TASK DIRECTIONS. Only one stretch of the data below is needed: the line with "Where should I" through the last line. Output it exactly and drop the pictures.
================================
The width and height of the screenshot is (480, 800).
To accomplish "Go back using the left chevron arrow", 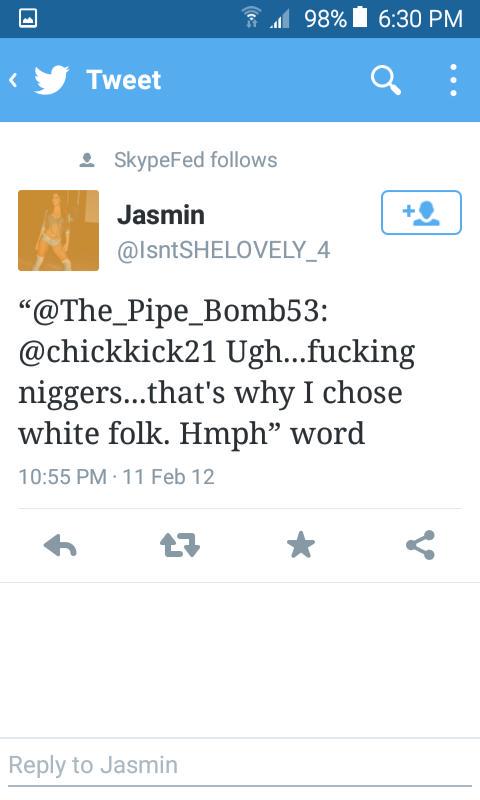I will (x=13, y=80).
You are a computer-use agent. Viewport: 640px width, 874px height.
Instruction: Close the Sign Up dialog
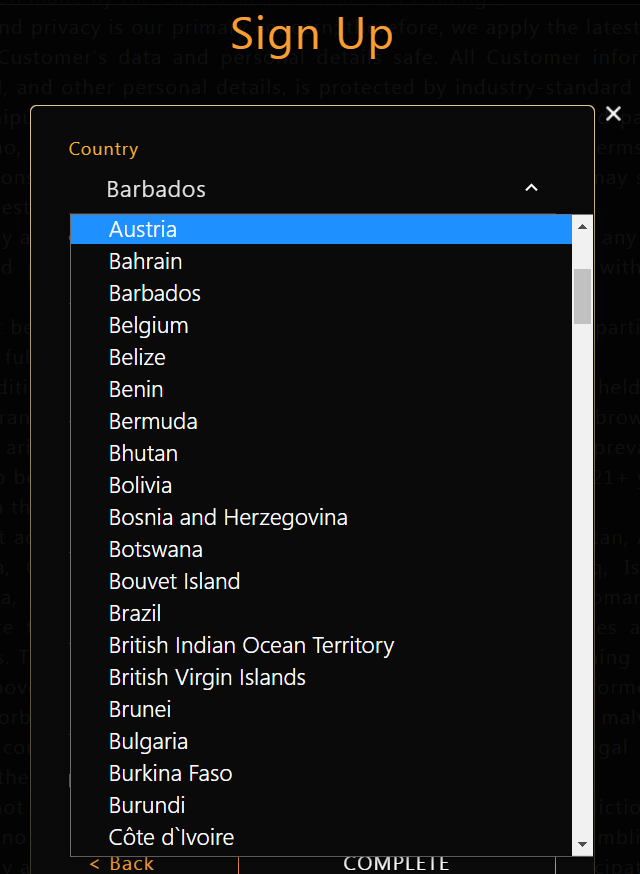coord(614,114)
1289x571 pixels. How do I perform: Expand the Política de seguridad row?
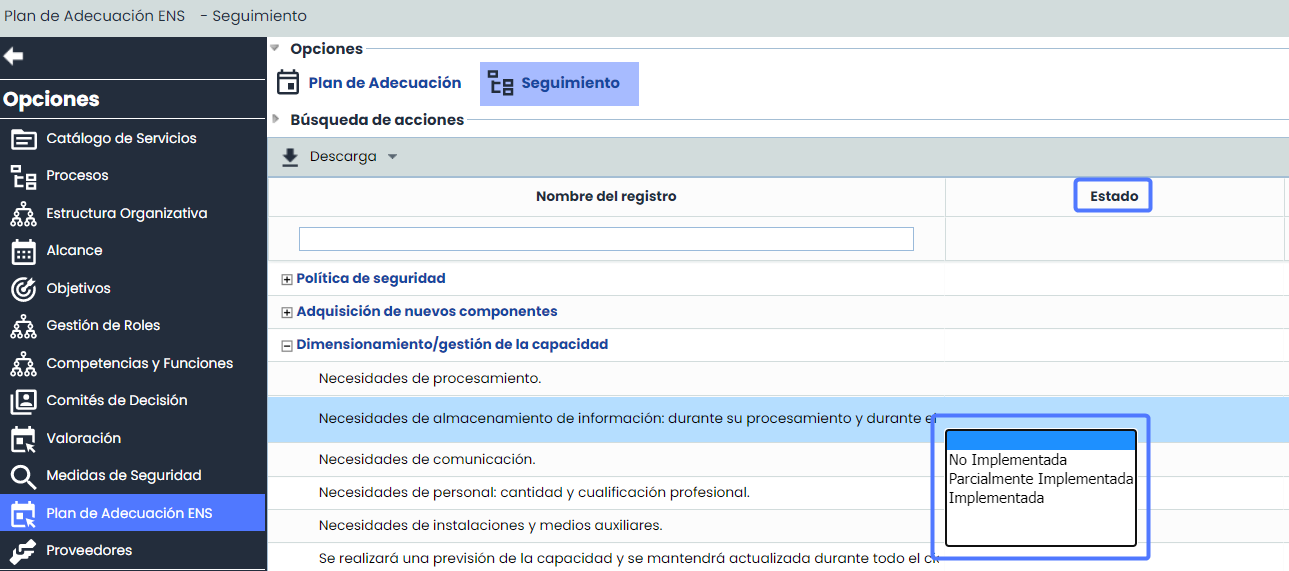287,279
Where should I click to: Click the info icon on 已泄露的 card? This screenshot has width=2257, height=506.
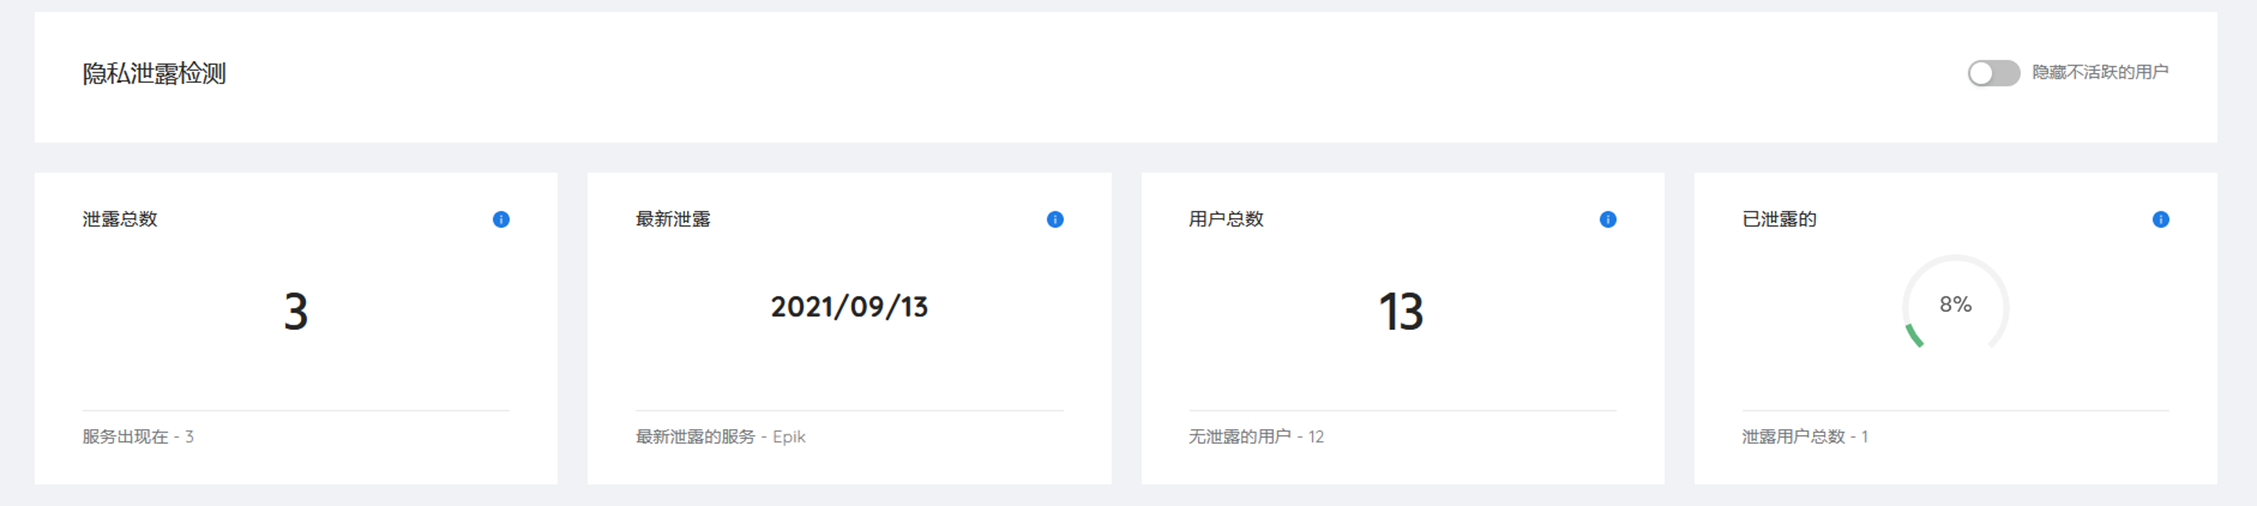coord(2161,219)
================================
EXERCISE SOLUTION.
Where should I click to: Click the info icon on 已泄露的 card? This screenshot has width=2257, height=506.
coord(2161,219)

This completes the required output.